La situazione di partenza vede un maestro zen seduto di fronte ad un allievo.

Il primo mostra un bastone al secondo e pronuncia queste parole: “se dici che questo bastone è reale te lo darò in testa, se dici che questo bastone non è reale te lo darò in testa, ma se anche non dirai nulla, te lo darò in testa lo stesso!“.

Mettiamoci adesso nei panni piuttosto scomodi dell’allievo.

È abbastanza facile immaginare cosa gli passi per la testa: il suo maestro ha un’arma in mano ed è intenzionato ad utilizzarla a prescindere dall’interazione che egli sceglierà tra le varie possibili; prova paura per la minaccia incombente, avverte un senso di stress per l’assenza di opzioni razionali e salvifiche tra quelle enumerate dal suo interlocutore, si sente quindi perseguitato e angosciato.

L’allievo può non fare nulla ma l’inerzia equivarrebbe ad una fuga dalla realtà con cui è chiamato a confrontarsi.

Oppure può scegliere di agire e, secondo Bateson, dispone anche questa volta di una doppia opzione: l’azione deviante e quella saggia.

È deviante la scelta di aggredire il maestro perché in questo modo l’allievo reagisce con violenza alla violenza e, soprattutto, compromette in modo irreversibile la relazione umana col maestro stesso.
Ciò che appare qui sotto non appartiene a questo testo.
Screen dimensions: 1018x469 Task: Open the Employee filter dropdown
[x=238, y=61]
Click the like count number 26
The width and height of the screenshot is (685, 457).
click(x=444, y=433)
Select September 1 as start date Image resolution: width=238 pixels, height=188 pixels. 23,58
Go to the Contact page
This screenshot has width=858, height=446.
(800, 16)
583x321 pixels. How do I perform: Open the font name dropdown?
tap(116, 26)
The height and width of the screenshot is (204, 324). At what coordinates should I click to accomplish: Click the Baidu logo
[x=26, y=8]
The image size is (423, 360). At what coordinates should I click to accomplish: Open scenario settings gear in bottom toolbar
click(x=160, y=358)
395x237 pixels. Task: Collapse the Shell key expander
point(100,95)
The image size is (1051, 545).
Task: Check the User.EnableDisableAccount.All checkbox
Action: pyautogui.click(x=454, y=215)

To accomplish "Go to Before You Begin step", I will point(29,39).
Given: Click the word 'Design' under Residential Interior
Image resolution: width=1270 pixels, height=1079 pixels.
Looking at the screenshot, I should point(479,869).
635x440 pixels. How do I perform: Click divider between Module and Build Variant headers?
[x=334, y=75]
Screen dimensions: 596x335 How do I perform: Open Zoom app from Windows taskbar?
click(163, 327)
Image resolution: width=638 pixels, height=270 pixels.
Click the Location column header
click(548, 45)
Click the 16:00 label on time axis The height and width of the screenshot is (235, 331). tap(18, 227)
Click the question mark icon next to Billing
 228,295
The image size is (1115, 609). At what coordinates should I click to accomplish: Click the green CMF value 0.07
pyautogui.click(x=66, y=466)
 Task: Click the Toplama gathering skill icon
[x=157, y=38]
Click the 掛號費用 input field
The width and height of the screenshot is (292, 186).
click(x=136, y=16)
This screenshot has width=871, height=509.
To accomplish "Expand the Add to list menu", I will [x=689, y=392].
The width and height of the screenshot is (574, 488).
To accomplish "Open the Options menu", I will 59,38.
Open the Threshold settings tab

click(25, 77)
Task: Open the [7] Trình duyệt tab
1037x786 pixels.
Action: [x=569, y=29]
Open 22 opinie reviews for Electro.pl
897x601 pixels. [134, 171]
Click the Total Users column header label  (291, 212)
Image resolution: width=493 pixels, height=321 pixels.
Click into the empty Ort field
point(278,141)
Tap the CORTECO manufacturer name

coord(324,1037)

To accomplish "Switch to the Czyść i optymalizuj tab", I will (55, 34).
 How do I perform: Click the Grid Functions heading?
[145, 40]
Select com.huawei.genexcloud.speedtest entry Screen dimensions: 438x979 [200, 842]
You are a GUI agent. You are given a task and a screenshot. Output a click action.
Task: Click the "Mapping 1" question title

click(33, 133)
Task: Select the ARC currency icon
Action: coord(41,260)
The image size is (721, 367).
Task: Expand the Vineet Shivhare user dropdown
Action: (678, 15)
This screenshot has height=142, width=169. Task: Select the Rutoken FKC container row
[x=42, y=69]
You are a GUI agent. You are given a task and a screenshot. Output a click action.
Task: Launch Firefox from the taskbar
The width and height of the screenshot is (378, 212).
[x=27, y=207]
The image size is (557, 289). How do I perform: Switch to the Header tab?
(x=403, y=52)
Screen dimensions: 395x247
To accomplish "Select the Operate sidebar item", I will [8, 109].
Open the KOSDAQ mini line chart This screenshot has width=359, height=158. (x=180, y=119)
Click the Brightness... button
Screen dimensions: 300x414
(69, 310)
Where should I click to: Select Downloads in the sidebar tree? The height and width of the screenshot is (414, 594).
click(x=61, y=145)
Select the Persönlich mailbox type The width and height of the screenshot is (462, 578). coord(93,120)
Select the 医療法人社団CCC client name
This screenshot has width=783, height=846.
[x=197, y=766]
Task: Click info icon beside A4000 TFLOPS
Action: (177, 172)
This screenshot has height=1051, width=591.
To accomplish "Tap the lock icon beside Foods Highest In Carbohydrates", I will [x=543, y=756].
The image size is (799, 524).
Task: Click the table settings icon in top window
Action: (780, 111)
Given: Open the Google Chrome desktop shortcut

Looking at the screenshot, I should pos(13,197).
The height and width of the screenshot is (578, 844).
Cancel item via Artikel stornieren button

È saggia l’azione di strappargli di mano il bastone, spezzarlo in due e renderlo quindi inservibile, e di dire infine “questo non è più un bastone!“. La saggezza sta nel fatto che, così comportandosi, l’allievo ha eliminato il problema, salvaguardando al tempo il suo creatore apparente e riuscendo a tenere indenne (e magari anche migliorare) il suo rapporto col maestro.

L’allievo in questo caso non ha annullato o negato le sue emozioni ma è riuscito ad incanalarle positivamente analizzando correttamente la realtà e individuando la migliore chiave per rispondere ad una sfida impegnativa.

Questo solo in conclusione si può dire di fronte agli abissi imperscrutabili di ognuno di noi: il lavoro che facciamo su noi stessi nel tentativo di comprendere chi siamo e di far venire fuori il nostro meglio e tenere a bada il nostro peggio è il lavoro di una vita intera ed è il più importante di tutti.